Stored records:
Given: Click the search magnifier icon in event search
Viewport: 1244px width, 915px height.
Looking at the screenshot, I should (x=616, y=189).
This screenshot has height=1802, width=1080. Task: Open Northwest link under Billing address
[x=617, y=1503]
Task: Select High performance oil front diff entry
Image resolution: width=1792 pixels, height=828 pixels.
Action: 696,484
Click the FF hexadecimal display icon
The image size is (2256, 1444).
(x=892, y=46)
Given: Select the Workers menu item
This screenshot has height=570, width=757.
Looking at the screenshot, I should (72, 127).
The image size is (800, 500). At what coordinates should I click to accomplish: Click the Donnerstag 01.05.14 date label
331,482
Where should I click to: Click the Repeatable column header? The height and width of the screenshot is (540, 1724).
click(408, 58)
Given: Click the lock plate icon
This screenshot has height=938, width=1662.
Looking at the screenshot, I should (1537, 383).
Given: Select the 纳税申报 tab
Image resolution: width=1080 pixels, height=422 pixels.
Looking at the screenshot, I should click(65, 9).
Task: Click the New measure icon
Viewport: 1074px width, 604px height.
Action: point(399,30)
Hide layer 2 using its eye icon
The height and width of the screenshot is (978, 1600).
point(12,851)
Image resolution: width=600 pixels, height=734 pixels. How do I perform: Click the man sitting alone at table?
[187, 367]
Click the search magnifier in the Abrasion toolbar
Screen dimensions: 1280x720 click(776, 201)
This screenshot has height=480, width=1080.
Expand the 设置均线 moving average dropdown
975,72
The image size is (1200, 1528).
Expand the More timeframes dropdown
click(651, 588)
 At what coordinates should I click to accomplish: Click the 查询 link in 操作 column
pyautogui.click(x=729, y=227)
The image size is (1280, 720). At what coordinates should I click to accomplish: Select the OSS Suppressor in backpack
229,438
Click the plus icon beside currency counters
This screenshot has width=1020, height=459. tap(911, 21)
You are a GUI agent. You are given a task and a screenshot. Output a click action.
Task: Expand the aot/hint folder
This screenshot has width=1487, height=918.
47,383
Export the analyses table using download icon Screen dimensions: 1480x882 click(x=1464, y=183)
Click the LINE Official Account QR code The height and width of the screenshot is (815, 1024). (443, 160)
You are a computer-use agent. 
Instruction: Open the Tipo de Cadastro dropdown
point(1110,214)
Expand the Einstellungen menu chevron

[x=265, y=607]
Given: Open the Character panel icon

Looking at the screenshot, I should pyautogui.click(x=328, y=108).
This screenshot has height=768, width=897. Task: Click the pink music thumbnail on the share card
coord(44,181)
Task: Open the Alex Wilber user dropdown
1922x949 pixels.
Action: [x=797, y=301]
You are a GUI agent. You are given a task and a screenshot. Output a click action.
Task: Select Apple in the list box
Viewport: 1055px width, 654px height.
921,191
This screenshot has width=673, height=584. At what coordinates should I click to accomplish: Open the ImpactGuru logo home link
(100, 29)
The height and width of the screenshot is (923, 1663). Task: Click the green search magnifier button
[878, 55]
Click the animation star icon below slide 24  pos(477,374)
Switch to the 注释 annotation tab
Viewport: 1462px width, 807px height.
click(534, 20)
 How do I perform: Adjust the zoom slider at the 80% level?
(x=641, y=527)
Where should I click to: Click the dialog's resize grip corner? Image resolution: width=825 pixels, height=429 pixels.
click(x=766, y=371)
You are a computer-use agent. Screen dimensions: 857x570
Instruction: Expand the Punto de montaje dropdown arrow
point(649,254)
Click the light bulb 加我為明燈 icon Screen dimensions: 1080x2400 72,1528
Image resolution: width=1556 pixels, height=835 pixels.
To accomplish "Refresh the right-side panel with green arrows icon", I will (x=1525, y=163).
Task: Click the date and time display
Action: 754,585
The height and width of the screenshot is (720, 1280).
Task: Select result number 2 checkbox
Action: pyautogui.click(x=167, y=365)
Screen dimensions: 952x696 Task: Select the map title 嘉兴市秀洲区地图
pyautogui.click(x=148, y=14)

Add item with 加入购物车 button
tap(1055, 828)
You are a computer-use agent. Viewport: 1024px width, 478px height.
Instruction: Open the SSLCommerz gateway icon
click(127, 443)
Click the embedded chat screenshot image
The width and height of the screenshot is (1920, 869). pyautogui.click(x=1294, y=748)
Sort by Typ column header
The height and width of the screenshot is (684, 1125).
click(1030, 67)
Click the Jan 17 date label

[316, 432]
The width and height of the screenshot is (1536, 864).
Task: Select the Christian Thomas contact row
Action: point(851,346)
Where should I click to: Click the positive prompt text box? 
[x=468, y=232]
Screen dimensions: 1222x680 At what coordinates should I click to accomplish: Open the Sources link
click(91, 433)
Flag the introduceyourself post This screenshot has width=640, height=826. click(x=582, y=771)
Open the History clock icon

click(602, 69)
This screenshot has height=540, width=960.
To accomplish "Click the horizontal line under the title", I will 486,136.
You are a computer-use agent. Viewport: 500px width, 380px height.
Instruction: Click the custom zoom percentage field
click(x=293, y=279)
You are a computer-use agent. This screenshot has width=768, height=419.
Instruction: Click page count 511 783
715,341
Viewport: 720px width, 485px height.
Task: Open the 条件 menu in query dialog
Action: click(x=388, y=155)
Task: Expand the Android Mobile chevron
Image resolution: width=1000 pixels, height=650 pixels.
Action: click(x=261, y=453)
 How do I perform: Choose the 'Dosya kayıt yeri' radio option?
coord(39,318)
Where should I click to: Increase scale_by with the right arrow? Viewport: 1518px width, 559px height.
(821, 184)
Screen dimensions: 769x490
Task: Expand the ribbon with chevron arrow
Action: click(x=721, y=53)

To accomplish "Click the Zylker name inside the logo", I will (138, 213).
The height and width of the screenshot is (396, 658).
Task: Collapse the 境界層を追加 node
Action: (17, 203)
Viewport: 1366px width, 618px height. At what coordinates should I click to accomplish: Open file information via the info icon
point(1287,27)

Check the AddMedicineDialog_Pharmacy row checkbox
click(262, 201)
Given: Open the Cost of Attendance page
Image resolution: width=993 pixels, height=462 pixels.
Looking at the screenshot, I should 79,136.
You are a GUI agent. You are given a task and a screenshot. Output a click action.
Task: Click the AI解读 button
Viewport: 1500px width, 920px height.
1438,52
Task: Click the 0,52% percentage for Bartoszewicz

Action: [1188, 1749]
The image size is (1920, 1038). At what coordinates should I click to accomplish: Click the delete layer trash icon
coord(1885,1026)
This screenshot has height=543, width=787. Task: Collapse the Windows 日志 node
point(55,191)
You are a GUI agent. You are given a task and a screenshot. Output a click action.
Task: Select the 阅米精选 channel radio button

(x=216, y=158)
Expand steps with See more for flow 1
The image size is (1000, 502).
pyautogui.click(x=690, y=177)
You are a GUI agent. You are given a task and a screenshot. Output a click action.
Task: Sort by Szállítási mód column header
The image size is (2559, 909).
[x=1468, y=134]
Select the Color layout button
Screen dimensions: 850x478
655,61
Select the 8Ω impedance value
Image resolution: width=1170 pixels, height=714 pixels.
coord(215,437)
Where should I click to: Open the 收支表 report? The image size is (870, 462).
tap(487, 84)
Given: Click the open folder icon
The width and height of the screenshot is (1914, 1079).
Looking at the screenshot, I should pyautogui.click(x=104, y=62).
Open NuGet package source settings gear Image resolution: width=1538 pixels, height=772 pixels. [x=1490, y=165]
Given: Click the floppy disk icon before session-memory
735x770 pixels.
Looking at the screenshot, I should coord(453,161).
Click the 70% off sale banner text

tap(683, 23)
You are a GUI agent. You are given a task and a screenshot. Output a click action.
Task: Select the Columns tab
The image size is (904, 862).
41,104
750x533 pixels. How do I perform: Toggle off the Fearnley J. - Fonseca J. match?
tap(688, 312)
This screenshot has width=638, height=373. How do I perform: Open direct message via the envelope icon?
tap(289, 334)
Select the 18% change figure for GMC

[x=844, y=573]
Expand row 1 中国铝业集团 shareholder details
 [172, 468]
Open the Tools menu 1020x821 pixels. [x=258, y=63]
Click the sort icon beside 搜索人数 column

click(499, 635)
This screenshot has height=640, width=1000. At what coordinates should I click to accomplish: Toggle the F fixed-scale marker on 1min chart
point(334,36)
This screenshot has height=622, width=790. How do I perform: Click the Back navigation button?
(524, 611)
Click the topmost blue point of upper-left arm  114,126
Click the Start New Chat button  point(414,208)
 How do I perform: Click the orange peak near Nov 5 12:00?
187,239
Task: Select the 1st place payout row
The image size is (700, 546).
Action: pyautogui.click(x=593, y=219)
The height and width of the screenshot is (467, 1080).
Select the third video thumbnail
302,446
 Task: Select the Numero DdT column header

▶ [What you will do]: Repeat, exactly as they stand, the line that contains "This screenshot has height=640, width=1000." and all the lines after it in the data above.

▶ [Problem solution]:
This screenshot has height=640, width=1000. At what coordinates should I click to accomplish: Toggle the F fixed-scale marker on 1min chart
point(334,36)
This screenshot has height=622, width=790. How do I perform: Click the Back navigation button?
(524, 611)
Click the topmost blue point of upper-left arm  114,126
Click the Start New Chat button  point(414,208)
 How do I perform: Click the orange peak near Nov 5 12:00?
187,239
Task: Select the 1st place payout row
The image size is (700, 546).
Action: pyautogui.click(x=593, y=219)
The height and width of the screenshot is (467, 1080).
Select the third video thumbnail
302,446
 Task: Select the Numero DdT column header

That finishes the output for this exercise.